I built a selenium-mocha test case to open google ,enter some text and click search. This is my selenium-mocha test case code snippet
But I need to perform click search only after 60 seconds on entering the search text
var assert = require('assert'),
test = require('selenium-webdriver/testing'),
webdriver = require('selenium-webdriver');
var urladd ='http://www.google.com/';
function clickLink(link){
link.click();
return link;
}
var testSimple=function(searchContent){
var browser = new webdriver.Builder().withCapabilities(webdriver.Capabilities.chrome()).build();
test.describe('\n\nGoogle Search\n', function() {
this.timeout(60000);
test.it('Enter element to be searched', function(done) {
browser.get(urladd);
browser.findElement(webdriver.By.name('q')).sendKeys(searchContent);
browser.getTitle().then(function(title) {
assert.equal(title,'Google');
})
});
test.it('Click search button', function(done) {
setTimeout(function(){
browser.findElement(webdriver.By.name('btnG')).then(clickLink).then(function(){
browser.getTitle().then(function(title) {
assert.equal(title,'selenium mocha test cases - Google Search');
});
});
},30000);
});
});
}
testSimple('selenium mocha test cases');
I used setTimeout to pause for 60 seconds but,mocha just passes the test case without executing the code inside timeout
Do anyone can suggest a better solution for this or any other APIs that could be used for pausing the mocha test
Google Search
√ Enter element to be searched (7771ms)
√ Click search button
2 passing (8s)
A couple notes before getting to the meat of the matter:
You don't need done
for the functions you pass to test.it
. You are using selenium-webdriver
wrapped Mocha functions, which make it so that all your tests are asynchronous. So done
is useless.
Your second test is dependent on the first. That's bad design. Tests should be independent. There are already questions on SO that address how to make tests independent so I'm not going to address this again here.
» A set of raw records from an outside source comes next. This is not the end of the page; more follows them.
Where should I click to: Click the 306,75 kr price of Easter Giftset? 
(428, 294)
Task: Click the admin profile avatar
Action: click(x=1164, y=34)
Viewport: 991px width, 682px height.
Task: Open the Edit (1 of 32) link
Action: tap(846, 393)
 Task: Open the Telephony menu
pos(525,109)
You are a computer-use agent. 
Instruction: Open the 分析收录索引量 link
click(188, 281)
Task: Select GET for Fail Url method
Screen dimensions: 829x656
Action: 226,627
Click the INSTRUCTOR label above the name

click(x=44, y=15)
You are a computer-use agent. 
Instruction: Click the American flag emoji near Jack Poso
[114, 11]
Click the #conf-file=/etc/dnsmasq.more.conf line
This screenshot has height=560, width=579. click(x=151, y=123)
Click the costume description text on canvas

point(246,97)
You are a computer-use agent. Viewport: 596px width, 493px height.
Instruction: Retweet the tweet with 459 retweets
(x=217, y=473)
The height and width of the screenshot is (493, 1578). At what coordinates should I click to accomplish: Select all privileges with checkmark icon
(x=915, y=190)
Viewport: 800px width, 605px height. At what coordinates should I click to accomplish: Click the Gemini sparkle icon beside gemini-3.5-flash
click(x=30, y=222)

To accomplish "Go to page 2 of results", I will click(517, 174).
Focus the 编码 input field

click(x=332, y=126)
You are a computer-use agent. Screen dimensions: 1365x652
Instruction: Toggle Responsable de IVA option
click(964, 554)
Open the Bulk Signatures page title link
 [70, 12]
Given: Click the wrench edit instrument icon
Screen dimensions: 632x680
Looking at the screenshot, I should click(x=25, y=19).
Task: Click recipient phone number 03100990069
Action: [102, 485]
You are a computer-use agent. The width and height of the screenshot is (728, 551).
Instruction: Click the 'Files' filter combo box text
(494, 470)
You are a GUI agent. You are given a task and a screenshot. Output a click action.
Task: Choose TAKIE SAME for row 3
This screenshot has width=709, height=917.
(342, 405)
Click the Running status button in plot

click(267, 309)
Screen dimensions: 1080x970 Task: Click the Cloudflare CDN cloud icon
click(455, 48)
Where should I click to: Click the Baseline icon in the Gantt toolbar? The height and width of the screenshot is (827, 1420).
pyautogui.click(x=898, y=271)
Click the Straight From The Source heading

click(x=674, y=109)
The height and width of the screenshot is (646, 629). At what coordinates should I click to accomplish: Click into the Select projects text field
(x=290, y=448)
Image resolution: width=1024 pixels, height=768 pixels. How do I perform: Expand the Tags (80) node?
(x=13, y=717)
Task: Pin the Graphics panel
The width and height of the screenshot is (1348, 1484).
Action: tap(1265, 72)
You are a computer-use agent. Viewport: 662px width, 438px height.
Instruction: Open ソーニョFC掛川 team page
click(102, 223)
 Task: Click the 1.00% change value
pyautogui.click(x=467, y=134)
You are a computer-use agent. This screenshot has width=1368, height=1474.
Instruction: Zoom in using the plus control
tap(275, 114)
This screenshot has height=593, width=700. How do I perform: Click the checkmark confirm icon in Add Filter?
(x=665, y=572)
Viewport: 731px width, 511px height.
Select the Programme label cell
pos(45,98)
A for your wait issue here is how you can solve it. You can modify your second test to be like this:
test.it('Click search button', function() {
var flow = webdriver.promise.controlFlow();
flow.execute(
function () { return webdriver.promise.delayed(30 * 1000); });
browser.findElement(webdriver.By.name('btnG')).then(clickLink);
browser.wait(function () {
return browser.getTitle().then(function (title) {
return title === 'selenium mocha test cases - Google Search';
});
});
});
What this does is create a control flow in which a promise is executed. webdriver.promise.delayed
just creates a promise that will be resolved in the number of miliseconds passed to the function. Then you can just call methods on browser
. The net effect is to pause the operations on the browser for 30 seconds.
An additional issue with your code is that it was not waiting for the title to change. When the click happens, it takes a bit for the title to change so the Selenium code has to wait, hence the browser.wait
call at the end. If the title never changes the test will fail with a timeout.